About Pictures
I've decided to go back and start marking which entries have pictures posted incase people want to browse. I'm marking the entries with pictures (P), with videos (V), and slideshows (S). Some of the slideshows won't work from this site after I change the title but you can still see the slideshow by clicking on "view all images".
Thursday, June 4
Cutting the Strings
Ok, so June 1st has passed and I'm still on unemployment. I had said I wanted to make a decision on whether or not I was going to stay home and, if the answer was yes, I was going to stop my unemployment. If it's Gods will for me to stay home than I believe that I need to get rid of the crutch, stop trusting in the government and in myself, and start leaping towards faith. The BIG question is, does God want me to stay home? That brings me back to the layoff.

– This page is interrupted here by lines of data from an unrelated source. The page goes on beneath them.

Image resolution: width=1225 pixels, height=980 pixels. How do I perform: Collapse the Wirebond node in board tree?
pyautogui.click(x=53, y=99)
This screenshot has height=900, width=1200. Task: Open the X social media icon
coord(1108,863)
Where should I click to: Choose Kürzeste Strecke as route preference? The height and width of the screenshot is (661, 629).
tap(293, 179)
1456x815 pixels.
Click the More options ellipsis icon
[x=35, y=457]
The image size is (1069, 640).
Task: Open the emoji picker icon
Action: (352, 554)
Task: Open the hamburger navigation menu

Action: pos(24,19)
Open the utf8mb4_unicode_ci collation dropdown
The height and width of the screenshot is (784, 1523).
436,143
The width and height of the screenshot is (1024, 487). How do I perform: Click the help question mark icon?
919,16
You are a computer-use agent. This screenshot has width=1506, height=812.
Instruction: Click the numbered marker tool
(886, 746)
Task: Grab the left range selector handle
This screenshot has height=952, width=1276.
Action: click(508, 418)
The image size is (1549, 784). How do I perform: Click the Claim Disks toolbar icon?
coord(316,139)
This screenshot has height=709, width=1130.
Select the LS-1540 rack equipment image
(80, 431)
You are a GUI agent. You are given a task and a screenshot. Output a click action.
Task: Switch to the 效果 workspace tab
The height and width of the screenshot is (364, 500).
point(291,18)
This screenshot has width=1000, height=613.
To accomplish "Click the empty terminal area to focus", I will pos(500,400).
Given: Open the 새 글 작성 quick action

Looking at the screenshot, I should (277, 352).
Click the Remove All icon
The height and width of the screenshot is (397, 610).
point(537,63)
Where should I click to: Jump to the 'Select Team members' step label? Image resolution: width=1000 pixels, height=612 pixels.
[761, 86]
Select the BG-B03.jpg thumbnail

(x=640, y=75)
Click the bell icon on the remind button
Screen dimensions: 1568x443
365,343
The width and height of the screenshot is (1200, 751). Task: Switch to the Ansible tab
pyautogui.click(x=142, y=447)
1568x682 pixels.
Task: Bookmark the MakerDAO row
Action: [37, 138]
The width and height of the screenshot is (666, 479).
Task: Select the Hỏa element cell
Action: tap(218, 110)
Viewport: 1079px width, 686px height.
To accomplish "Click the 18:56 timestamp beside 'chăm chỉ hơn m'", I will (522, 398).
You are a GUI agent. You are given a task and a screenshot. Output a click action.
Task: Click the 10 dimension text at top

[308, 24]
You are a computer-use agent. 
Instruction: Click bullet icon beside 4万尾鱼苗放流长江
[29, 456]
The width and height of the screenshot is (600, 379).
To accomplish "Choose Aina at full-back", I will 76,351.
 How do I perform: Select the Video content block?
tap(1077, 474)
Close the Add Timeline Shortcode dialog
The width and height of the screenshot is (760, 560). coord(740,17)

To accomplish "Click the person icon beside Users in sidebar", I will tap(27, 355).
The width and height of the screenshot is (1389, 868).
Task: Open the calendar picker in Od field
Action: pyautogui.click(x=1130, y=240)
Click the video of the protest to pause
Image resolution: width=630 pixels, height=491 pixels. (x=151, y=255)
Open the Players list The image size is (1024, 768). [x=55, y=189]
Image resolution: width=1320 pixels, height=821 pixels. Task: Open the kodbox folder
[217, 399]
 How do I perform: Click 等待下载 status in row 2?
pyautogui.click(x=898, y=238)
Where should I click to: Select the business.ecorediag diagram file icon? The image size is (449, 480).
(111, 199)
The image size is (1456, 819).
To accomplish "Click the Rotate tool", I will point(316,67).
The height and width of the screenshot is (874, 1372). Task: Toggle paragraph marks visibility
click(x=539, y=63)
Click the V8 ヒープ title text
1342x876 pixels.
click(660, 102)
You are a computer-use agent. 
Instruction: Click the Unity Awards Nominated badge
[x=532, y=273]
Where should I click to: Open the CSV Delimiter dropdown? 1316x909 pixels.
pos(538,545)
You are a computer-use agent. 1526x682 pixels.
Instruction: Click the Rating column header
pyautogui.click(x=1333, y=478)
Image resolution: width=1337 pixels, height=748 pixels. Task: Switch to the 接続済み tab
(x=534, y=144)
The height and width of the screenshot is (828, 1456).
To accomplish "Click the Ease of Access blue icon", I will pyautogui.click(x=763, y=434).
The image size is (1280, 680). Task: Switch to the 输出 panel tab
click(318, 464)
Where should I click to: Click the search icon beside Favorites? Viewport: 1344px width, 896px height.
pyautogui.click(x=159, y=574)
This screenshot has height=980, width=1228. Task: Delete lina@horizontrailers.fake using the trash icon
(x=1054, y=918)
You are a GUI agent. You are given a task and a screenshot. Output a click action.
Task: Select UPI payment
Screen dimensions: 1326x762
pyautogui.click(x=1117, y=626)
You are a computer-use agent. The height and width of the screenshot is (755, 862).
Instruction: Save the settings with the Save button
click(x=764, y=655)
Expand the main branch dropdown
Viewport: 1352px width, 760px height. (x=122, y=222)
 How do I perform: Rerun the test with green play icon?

I remember finding out it was going to happen, the shock, sadness, fear, and RELIEF that came with the news. I truly believe that I never would have quit my job myself and that I never would have stayed unemployed in any other market. That brings me to a whole other subject. It's one thing to know what God's will is for you, it's another thing to let Him take you there. There have been times that I knew God wanted something to change in my life and I tried to change it myself. Sounds silly, but when I tried, it didn't work, I would fail. But God hits the mark every time and you KNOW it's God doing it. I KNOW God took me out. So do I trust God enough to wait for Him now? Am I keeping my ears open to his calling? Somethings going to have to give sooner or later because I can see this path cannot continue the way it is, WE cannot continue with things the way they are. God, move or move us!